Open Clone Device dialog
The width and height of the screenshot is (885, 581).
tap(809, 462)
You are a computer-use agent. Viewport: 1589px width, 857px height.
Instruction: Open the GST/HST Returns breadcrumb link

==

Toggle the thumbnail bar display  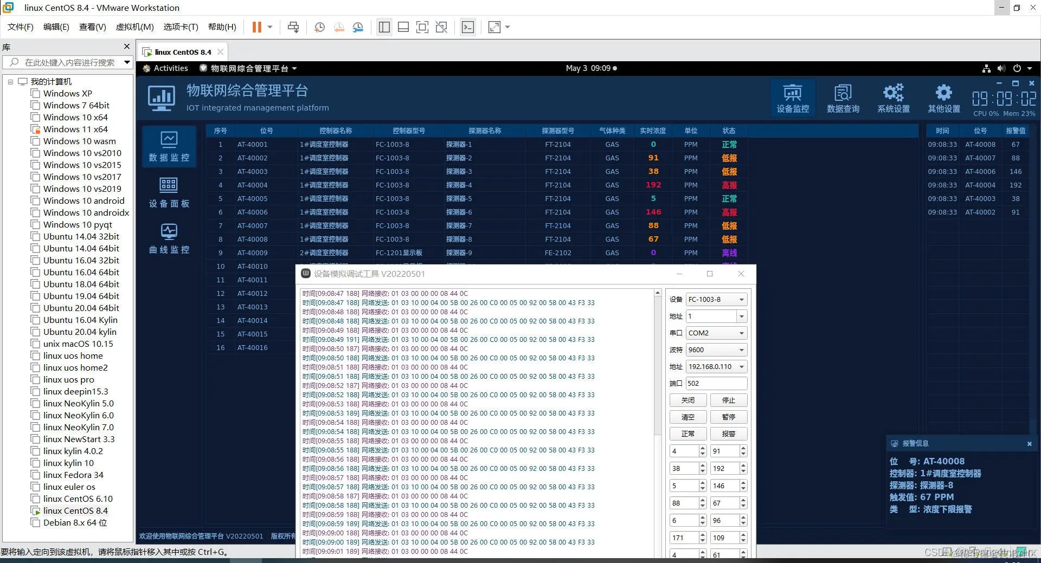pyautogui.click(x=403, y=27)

# What to work on
Above are some records; copy exactly the lines from the one with "Open Clone Device dialog" through the one with "Instruction: Open the", both included, and no others.

# Result
Open Clone Device dialog
The width and height of the screenshot is (885, 581).
tap(809, 462)
You are a computer-use agent. Viewport: 1589px width, 857px height.
Instruction: Open the GST/HST Returns breadcrumb link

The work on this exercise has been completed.